**DIRECTIONS**:
When a line of the entries contains the word "edit", report that line.

**Collected data entries**:
[Start of Attachment]

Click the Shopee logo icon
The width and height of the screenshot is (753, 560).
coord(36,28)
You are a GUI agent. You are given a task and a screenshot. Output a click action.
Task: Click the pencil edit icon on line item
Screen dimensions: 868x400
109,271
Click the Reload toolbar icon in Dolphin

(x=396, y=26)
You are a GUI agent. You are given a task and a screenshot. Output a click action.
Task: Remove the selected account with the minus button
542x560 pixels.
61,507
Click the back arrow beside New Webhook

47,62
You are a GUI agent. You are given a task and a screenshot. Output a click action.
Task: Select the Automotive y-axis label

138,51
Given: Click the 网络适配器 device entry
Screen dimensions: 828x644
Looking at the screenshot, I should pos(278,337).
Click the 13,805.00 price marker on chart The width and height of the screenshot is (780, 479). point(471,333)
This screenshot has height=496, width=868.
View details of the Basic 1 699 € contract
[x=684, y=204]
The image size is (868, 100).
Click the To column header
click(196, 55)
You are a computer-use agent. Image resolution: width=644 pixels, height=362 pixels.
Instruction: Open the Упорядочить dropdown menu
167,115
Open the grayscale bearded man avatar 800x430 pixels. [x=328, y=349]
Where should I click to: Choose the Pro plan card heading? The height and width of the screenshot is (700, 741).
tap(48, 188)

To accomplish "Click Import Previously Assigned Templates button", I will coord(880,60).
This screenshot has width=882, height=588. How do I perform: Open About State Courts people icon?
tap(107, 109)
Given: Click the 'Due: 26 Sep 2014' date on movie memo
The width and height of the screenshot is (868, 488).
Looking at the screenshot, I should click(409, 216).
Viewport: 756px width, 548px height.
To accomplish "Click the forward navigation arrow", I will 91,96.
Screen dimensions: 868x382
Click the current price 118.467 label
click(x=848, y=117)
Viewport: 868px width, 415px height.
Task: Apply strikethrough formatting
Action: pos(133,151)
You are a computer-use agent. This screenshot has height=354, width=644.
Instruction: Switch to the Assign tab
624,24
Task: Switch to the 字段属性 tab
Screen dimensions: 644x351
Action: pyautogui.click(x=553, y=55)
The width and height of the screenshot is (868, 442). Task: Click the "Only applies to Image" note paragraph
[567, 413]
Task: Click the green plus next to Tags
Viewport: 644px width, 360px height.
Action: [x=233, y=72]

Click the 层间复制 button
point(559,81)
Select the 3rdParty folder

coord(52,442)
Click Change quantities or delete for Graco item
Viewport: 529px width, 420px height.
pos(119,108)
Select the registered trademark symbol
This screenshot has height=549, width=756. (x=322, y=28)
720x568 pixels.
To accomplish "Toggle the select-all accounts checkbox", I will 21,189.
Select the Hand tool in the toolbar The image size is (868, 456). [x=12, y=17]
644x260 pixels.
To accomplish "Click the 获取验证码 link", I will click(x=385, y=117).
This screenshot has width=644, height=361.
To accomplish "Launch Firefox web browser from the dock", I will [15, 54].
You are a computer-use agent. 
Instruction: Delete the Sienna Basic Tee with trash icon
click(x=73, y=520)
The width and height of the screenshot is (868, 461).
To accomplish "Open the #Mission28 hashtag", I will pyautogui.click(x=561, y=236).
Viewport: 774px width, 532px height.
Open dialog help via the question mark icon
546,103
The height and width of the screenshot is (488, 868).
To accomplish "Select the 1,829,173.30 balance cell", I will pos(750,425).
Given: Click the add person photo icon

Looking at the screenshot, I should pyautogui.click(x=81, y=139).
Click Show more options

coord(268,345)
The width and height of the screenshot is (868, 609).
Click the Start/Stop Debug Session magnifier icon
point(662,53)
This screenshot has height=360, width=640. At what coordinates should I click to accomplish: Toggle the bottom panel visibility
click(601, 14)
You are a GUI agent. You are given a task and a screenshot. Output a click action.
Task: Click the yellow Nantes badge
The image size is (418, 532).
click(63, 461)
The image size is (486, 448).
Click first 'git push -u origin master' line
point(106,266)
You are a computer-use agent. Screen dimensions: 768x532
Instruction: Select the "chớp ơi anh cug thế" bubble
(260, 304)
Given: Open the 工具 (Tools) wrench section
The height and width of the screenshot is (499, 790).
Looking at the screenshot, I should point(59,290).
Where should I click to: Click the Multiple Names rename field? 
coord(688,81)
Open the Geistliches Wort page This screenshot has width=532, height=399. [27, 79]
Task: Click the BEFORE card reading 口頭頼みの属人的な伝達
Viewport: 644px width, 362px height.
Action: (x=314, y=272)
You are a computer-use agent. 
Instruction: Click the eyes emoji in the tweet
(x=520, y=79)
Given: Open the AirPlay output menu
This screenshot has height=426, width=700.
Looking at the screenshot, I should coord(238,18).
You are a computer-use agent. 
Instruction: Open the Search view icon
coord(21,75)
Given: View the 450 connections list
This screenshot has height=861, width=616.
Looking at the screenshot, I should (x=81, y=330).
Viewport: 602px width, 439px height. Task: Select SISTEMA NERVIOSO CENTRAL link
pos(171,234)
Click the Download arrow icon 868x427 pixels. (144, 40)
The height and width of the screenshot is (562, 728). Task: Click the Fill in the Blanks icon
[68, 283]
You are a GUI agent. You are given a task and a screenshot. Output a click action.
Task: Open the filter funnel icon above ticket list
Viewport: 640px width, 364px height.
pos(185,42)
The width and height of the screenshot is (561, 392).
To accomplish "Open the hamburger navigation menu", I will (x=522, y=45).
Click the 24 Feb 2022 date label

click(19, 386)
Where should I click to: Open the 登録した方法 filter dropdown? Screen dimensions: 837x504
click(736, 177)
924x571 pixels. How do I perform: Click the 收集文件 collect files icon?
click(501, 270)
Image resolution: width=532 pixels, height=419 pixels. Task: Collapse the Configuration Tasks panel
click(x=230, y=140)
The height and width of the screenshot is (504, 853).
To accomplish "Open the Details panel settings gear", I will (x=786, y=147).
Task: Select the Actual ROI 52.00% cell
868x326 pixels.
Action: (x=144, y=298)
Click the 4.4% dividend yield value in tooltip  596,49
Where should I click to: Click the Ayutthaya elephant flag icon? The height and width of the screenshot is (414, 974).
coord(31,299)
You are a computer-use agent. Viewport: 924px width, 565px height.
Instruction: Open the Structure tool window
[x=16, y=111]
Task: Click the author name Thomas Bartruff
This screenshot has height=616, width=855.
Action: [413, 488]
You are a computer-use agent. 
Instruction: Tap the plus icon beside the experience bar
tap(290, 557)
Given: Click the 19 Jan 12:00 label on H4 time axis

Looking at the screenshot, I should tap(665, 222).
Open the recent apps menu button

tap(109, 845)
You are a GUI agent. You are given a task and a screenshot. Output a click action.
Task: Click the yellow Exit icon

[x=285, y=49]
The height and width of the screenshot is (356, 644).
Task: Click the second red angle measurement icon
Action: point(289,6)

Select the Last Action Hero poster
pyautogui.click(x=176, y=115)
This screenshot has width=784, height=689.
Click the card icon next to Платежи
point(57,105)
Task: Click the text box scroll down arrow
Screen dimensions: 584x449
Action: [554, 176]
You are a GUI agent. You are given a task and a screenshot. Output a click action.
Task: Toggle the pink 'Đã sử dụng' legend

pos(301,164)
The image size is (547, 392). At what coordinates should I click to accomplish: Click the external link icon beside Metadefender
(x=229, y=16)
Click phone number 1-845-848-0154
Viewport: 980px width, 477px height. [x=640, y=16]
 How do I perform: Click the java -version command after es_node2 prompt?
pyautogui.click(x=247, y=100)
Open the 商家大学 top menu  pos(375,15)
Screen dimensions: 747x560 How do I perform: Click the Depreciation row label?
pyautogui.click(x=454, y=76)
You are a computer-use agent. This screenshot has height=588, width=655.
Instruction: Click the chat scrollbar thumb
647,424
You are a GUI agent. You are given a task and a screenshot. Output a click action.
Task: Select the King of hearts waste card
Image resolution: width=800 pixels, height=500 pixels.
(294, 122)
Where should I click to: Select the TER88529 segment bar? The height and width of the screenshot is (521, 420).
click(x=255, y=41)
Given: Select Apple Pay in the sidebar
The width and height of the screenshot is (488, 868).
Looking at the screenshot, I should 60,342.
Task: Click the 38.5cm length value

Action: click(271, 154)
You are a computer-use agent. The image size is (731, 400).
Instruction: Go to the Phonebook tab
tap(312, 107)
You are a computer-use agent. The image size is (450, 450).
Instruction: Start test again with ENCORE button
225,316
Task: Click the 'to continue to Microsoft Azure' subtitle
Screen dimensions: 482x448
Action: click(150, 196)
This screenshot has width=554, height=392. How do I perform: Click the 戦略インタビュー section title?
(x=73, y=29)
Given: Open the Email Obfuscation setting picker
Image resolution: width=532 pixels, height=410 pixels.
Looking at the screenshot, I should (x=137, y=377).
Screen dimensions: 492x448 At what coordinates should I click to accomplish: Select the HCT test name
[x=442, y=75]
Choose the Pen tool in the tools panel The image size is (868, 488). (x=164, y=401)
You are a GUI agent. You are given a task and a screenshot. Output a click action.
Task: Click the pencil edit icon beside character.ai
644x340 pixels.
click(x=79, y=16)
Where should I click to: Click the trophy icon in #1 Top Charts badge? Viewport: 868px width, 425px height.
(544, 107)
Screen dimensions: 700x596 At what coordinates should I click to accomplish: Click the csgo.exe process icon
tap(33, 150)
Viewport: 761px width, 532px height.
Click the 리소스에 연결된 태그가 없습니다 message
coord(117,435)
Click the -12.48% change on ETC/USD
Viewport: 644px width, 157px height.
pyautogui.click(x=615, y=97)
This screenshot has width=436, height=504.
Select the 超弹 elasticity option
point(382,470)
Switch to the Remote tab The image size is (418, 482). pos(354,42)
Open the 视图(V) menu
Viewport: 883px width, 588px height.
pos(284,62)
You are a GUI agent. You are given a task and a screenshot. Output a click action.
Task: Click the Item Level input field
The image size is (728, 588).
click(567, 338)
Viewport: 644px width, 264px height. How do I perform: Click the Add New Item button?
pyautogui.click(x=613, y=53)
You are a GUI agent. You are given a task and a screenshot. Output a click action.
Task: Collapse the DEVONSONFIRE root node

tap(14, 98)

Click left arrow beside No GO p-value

[End of Attachment]

**ANSWER SECTION**:
Task: Click the pencil edit icon on line item
Task: Click the pencil edit icon beside character.ai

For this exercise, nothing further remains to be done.